In all Macedonia there may be some 100,000 Vlachs, though Roumanian officials put the number much higher. Many of them are highland shepherds; others engage in transportation with trains of horses or mules; those in the lowlands are good farmers. They are found especially in the mountains and valleys between Thessaly and Albania. They are generally favorable to the Greek cause. Most of them speak Greek as well as Roumanian; and they are all devoted members of the Greek Orthodox Church. Yet there has been a Roumanian propaganda in Macedonia since 1886, and the government at Bukarest has devoted large sums to the maintenance of Roumanian schools, of which the maximum number at any time has perhaps not exceeded forty.
Now if every other nation—Greek, Servian, Bulgarian—which had hitherto maintained its propaganda of schools and churches in Macedonia, was to bring its now emancipated children under the benign sway of the home government and also was to annex the Macedonian lands which they occupied, why, Roumania asked, should she be excluded from participation in the arrangement?

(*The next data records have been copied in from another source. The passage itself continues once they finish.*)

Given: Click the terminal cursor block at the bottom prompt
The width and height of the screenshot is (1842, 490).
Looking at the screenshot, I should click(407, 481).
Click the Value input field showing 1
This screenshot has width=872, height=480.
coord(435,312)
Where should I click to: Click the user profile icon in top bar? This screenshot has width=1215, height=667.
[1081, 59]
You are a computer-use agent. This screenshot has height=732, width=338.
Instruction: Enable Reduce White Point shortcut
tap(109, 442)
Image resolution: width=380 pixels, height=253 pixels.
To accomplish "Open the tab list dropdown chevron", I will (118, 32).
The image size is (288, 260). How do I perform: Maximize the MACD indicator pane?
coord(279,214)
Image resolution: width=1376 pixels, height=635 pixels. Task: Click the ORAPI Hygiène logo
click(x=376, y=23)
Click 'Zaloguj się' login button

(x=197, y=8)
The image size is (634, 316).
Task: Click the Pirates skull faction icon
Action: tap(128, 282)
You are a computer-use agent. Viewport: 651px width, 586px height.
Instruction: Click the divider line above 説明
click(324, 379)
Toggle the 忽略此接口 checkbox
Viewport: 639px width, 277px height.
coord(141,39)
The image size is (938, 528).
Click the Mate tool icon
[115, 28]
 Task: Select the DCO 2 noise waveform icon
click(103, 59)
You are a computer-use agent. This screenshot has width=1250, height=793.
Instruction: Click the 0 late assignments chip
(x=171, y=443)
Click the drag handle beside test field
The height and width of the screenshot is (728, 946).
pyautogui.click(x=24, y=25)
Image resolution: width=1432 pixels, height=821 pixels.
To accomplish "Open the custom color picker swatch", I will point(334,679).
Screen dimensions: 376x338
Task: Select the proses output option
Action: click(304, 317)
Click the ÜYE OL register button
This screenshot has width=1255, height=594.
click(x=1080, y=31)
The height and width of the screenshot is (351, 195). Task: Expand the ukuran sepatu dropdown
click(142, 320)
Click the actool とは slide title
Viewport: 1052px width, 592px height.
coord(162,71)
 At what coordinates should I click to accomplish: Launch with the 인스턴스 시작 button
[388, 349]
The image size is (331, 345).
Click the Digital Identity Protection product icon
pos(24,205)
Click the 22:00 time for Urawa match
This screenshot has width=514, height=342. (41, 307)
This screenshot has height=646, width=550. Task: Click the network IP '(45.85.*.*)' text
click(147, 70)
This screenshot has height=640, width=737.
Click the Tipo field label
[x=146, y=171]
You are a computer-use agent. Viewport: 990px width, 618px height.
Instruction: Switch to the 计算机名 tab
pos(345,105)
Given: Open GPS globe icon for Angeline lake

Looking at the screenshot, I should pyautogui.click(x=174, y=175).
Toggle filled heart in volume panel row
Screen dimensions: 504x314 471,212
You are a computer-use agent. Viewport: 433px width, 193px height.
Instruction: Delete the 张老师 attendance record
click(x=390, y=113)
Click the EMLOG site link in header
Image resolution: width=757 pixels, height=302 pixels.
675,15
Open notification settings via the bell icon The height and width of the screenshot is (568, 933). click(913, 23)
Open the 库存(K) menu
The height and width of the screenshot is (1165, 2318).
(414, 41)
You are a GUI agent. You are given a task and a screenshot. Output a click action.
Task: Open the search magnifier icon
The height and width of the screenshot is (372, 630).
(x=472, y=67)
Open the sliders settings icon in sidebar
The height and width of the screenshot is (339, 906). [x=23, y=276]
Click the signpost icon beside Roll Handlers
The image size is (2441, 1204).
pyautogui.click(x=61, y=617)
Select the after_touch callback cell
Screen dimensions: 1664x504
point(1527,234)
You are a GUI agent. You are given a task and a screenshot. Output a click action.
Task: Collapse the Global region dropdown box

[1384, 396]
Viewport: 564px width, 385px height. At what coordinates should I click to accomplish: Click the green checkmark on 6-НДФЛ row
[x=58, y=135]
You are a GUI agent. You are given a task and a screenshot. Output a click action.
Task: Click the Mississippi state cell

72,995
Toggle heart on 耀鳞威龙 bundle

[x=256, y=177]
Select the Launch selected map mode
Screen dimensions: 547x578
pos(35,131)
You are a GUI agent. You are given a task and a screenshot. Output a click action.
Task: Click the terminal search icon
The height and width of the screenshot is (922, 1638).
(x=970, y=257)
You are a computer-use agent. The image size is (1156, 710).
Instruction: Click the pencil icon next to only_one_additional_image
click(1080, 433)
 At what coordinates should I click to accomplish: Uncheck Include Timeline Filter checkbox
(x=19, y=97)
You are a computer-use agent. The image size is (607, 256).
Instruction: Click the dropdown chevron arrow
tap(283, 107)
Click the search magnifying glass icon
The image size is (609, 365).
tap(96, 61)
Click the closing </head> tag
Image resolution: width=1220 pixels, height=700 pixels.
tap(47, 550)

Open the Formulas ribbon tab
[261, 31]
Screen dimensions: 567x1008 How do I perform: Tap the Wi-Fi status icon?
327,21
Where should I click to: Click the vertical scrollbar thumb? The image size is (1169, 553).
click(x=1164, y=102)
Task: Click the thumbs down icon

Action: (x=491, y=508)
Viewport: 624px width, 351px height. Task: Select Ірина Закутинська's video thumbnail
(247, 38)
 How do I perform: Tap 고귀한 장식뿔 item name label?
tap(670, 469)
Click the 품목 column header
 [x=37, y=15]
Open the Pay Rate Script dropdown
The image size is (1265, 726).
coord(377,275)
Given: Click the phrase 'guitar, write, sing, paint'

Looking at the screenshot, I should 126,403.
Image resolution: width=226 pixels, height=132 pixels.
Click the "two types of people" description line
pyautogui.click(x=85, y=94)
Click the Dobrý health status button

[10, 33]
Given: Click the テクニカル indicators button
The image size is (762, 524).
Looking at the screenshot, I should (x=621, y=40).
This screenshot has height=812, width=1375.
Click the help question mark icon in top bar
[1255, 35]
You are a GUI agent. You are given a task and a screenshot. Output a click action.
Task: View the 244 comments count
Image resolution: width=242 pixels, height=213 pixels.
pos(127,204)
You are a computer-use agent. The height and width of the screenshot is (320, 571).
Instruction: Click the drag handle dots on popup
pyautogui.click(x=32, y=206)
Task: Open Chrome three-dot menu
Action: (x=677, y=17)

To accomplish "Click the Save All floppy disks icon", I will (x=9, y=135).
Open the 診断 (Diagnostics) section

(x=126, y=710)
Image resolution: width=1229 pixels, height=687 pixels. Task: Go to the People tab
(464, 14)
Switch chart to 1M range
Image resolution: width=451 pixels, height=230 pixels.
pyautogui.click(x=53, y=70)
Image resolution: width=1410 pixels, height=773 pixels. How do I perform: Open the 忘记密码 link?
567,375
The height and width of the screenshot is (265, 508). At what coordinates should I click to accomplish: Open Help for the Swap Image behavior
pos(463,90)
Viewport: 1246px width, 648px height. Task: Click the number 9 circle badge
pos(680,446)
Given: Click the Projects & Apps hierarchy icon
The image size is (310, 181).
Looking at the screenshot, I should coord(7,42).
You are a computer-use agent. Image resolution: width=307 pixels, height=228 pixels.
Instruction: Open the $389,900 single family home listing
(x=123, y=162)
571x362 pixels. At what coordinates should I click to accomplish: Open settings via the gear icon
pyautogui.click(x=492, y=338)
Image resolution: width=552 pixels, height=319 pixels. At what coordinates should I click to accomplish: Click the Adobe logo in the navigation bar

She did not, it is true, join the Allies in fighting the common Moslem oppressor. But she maintained a benevolent neutrality. And since Macedonia is not conterminous with Roumania, she was not seeking to annex any portion of it. Yet the rights those Roumanians in Macedonia gave her should be satisfied. And so arguing, the Roumanian government claimed as a quid pro quo the adjoining northeastern corner of Bulgaria, permitting Bulgaria to recoup herself by the uncontested annexation of Thrace and Eastern Macedonia.
Such was the Roumanian reasoning. Certainly it bore hard on Bulgaria. But none of the belligerents showed any mercy on Bulgaria. War is a game of ruthless self-interest. It was Bulgaria who appealed to arms and she now had to pay the penalty. Her losses enriched all her neighbors. What Lord Bacon says of individuals is still more true of nations: the folly of one is the fortune of another, and none prospers so suddenly as by others’ errors.
THE WORK AND REWARD OF MONTENEGRO
I have already sufficiently described the territorial gains of Roumania, Servia, and Greece. But I must not pass over Montenegro in silence. As the invincible warriors of King Nicholas opened the war against the Ottoman Empire, so they joined Servia and Greece in the struggle against Bulgaria. On Sunday, June 29, I saw encamped across the street from my hotel in Uskub 15,000 of these Montenegrin soldiers who had arrived only a day or two before by train from Mitrowitza, into which they had marched across Novi Bazar. Tall, lithe, daring, with countenances bespeaking clean lives, they looked as fine a body of men as one could find anywhere in the world, and their commanding figures and manly bearing were set off to great advantage by their striking and picturesque uniforms. The officers told me next day that in a few hours they would be fighting at Ghevgheli. Their splendid appearance seemed an augury of victory for the Serbs.